Josephine de Beauharnais İle Evliliği
5 Ekim’deki sokak çatışmalarından sonra tüm Parislilerden silahlarını teslim etmeleri istenmişti. Napolyon, terör döneminde idam edilmiş kocası Alexander de Beauharnais’in kılıcını saklaması için oğluna izin vermesine teşekkür bahanesiyle kendisini ziyarete gelen Josephine de Beauharnais’e aşık oldu. Nişanlısından ayrıldı. 9 Mart 1796’da Josephine ile evlendi.
İtalya Seferi
Devam etmekte olan Fransız Devrim Savaşları’nın İtalya cephesinde görevlendirilen Napolyon, Alpler ordusunun başkomutanlığına getirilerek düğününden iki gün sonra Paris’ten ayrıldı. Fransa Cumhuriyeti’ne karşı Avusturya, Prusya, İngiltere, Sardinya-Piyemonte Krallığı tarafından oluşturulan I. Koalisyon güçlerine karşı savaşacaktı. Yanında sekreteri Andoche Junot ve yaverliğini yapan kardeşi Louis Bonaparte ile birlikte yola çıktı ve ordu karargahının bulunduğu Nice’e 27 Mart’ta ulaştı.Napolyon, yetersiz donatılmış orduyu kısa sürede savaşabilecek duruma getirdi ve 12 Nisan 1796’da Alpler’i aşarak Kuzey İtalya’ya saldırıya geçti.

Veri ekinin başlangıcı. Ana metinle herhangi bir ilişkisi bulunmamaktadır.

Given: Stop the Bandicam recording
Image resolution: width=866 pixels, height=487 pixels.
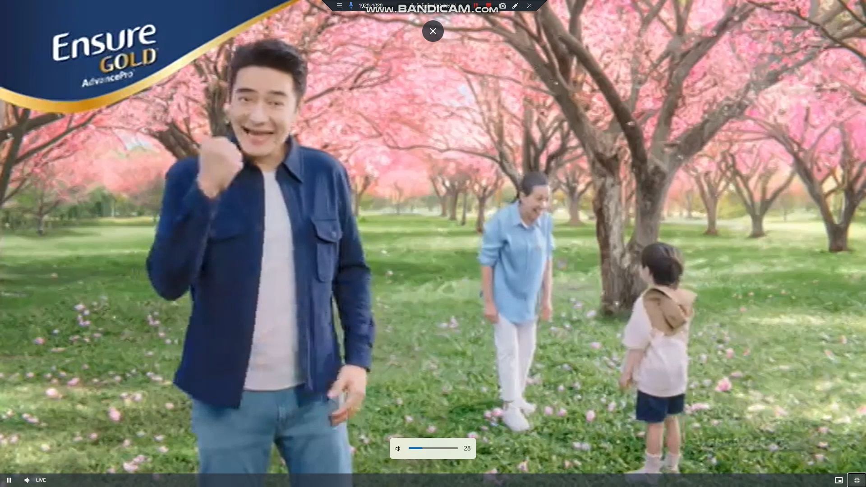Looking at the screenshot, I should coord(488,5).
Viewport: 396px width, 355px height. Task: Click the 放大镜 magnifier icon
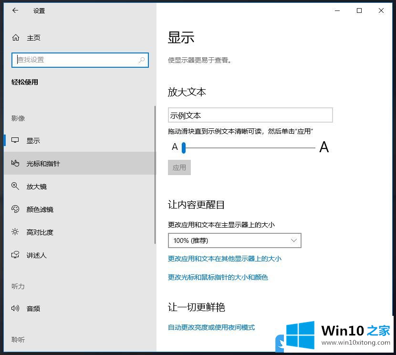click(15, 187)
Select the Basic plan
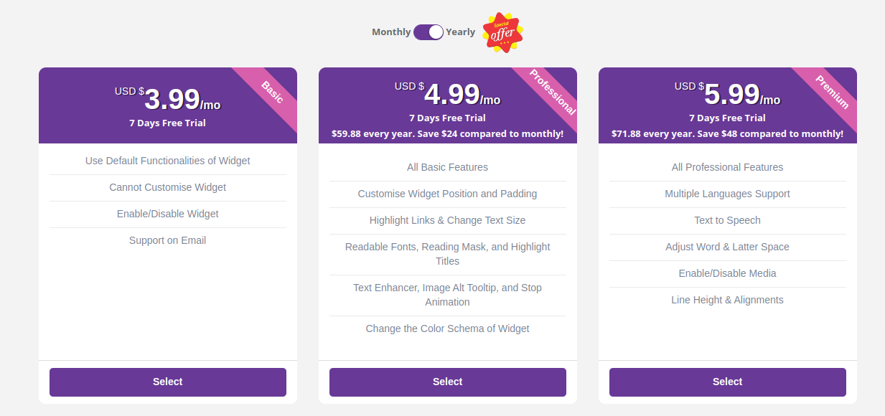 point(168,382)

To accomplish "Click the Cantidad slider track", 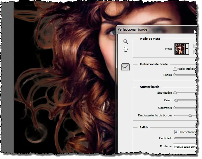I will (185, 138).
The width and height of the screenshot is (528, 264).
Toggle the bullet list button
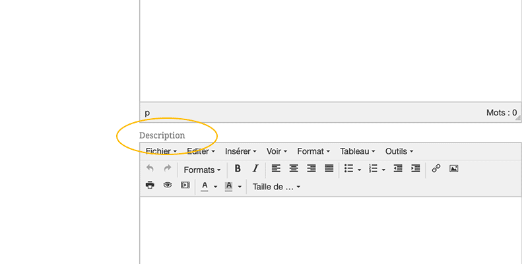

28 Nisan’da Sardinya-Piyemonte Krallığı Cherasco Ateşkesi ile savaştan çekildi. 15 Mayıs 1796’da Napolyon’un ordusu Milano’ya girdi. Avusturya ordularını art arda yenilgiye uğrattıktan sonra Ocak 1797’de İtalya’daki Avusturya askeri varlığını püskürterek Viyana üzerine yürüdü. Ön-barış anlaşması 18 Nisan’da Leoben’de yapıldı. Barış görüşmeleri sürerken 12 Mayıs 1797’de Venedik işgal edildi. Avusturya ile barış antlaşması 17 Ekim 1797 tarihinde imzalandı.İtalya seferi sırasında 18 meydan savaşı kazananNapolyon’un Fransa’daki ünü arttı. Bölgeden topladığı vergiler sayesinde Direktuar yönetimine mali kaynak yaratması sayesinde politik olarak da sivrildi.
18 Fructidor Darbesi
İtalya Seferi sürerken Fransa’da 21 Mart 1797’de yapılan seçimlerde oyların çoğunu kraliyetçiler alınca üç direktör 4 Eylül 1797’de ordunun desteği ile bir darbe yaptı; seçimler iptal edildi ve kraliyetçiler tutuklandı. Tarihe “18 Fructidor Darbesi” olarak tarihe geçen bu darbenin gerekçesi olarak Napolyon’un gönderdiği belgeler gösterilmişti.
Mısır Seferi
Napolyon, 1797 yılı sonunda Paris’e döndü. Fransız yönetimi (Direktörler), 1798 yılı başlarında onu İngiltere anakarasının istilasıyla görevlendirdiler. Ancak Napolyon, denizlerde etkili bir üstünlük sağlanmadan böyle bir operasyonun başarı şansı taşımadığını, İngiltere’ye karşı dolaylı bir strateji izlemenin en mantıklısı olduğunu savunmuş ve Mısır’ın işgal edilerek İngiltere’nin Uzakdoğu ticaret yolunun kesilmesini önermiştir. Dışişleri Bakanı Talleyrand ile anlaşıp önerisini Direktuar hükumetine kabul ettirdi ve Fransız donanması 19 Mayıs 1798’de Mısır seferi için yola çıktı.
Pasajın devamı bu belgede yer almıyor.